9/10
Ang Lee's best movie so far
4 April 2000
The central character of "The Wedding Banquet" looks sullen through almost the entire movie. He knits his brow and ponders as if there were something troubling him to no end. At the very outset, it's quite clear what that is. Wai-Tung is gay, and he hasn't told his Taiwanese parents. He's annoyed with his mother's unwelcome attempts to match him with someone, so she can have what she wants: a grandchild. But he's afraid to tell her or his father why he is not interested. His mixed emotions have no place to go; so they sit on his face, incomplete and unexpressed, except as unresolved anger, much of it at himself. And it's fun to watch as he goes through the motions of pleasing family and lover and acquaintances to take his mind off his troubles.

The script by director Ang Lee, and associates Neil Peng and James Schamus have written a crackerjack story full of things that never have hit the screen before. The wedding banquet itself is full of such insightful details about contemporary Chinese-American life and sentiment that there seems something accomplished that's new to the movies. When the wedding party invades the honeymoon suite, you feel like the writers have a firm grasp on the people they are presenting us, as if they know them, inside and out. I have seen five movies directed by Ang Lee, and this (and maybe his earlier "Pushing Hands") is the only one in which I felt he had a deep understanding of the characters, and for that matter, of human nature and human love.

Filial piety may not be a new thing for the Chinese, and maybe that is why this movie feels rooted, grounded. Wai-Tung who is a successful businessman and landlord commands respect among his colleagues, but when he's with his parents, he's still their little boy. You laugh as this grown man walks with his father, head bowed, keeping exact pace, two steps back, and you realize the secret of the older man's hold on his imitator. Wai-Tung loves his parents, and he knows what they expect. He's ashamed that he doesn't want to fulfill their dreams, that he wants a life of his own, that he didn't turn out as they hoped. But he also cares about his lover Simon, and you know what has drawn them together is that they care about other people. (Simon is a physical therapist who likes lecturing his clients; Wai-Tung tries to appear in charge, but he always seems to be taken advantage of by the people around him.) This concern for others is what draws us to Wai-Tung, and when his parents appear, you know exactly why he's going along with deceiving them.

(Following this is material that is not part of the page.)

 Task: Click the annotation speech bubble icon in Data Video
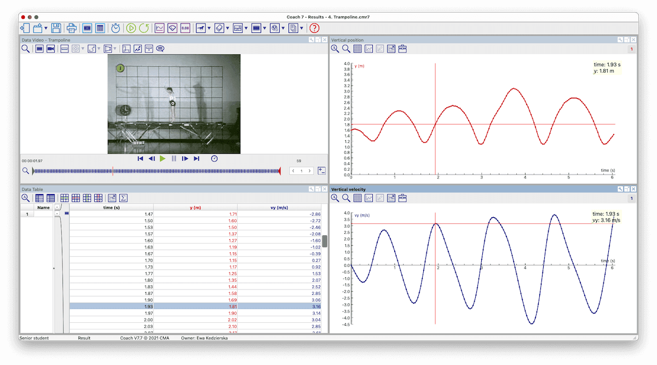click(160, 49)
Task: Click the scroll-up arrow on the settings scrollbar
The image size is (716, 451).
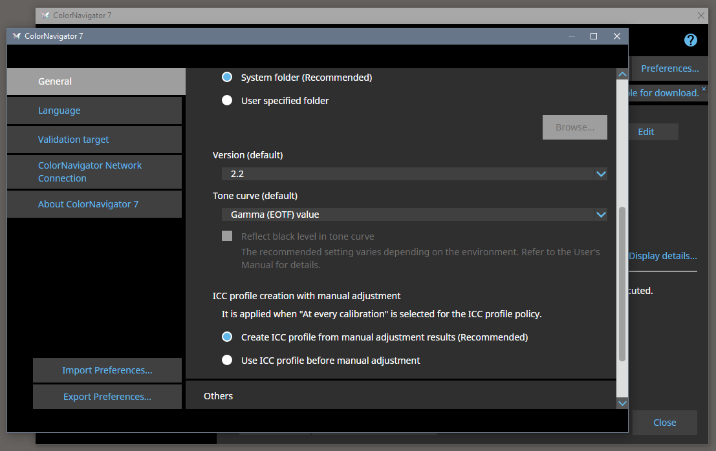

Winston Chao is handsome and lithe, and he's good at playing a frazzled, bewildered, well-meaning lump. Yet he wouldn't be so likable, if it were not for the propinquity of Mitchell Lichtenstein who clearly has the expressiveness the movie needs. Although the movie comes dangerously close to being one about gay men in love who, in their most private moments, look like the most they do is shake hands, Lichtenstein ("Streamers") manages with the subtlest means to convey a sexual connection. The scene in which Simon presents a cell phone as a gift and carries on a conversation to test it affords Lichtenstein the chance to show what heat he can generate on the screen when he's called to do so. It makes evident how lucky a man Wai-Tung is, and why he'd allow himself to be emotionally torn for so long.

But the most compelling performances here come from Sihung Lung (who played the unwanted father-in-law in "Pushing Hands") and Ah Lei Gua as Mr. and Mrs. Gao. Lung conveys Old-World benevolence that pretty much dictates where this movie goes. He more than fills the shoes of the aging warrior, taking the last few steps that will make his life complete. He grants Mr. Gao a share of dignity his work here rightly deserves. Yet it is Ah Lei Gua who convinces me that she is fully in character. Whether she is bursting into tears over the shabbiness of the civil wedding, or trying to overlook her daughter-in-law's clumsiness in the kitchen, or keeping Simon at a distance when she learns his real position in her son's life, you sense an actress of the highest rank who knows intuitively the character she has been given to play.

With May Chin who, I hear, is very popular in Taiwan, and here carries herself with porcelain elegance. Her Wei-Wei is an enigma, a woman with a penchant for handsome gay men, and the movie is content with leaving her that way. You come away as uneasy about the arrangement she struck with Simon and Wai-Tung as Mrs. Gao is, who exits weeping. When Ang Lee slows down the camera at the end, as Mr. Gao raises his arms to be inspected at the airport gate, the director in spite of himself belies the thought that the old soldier has surrendered to a new enemy--the craziness and the self-indulgence of the next generation. The plangency of that last shot remains with you for a long time.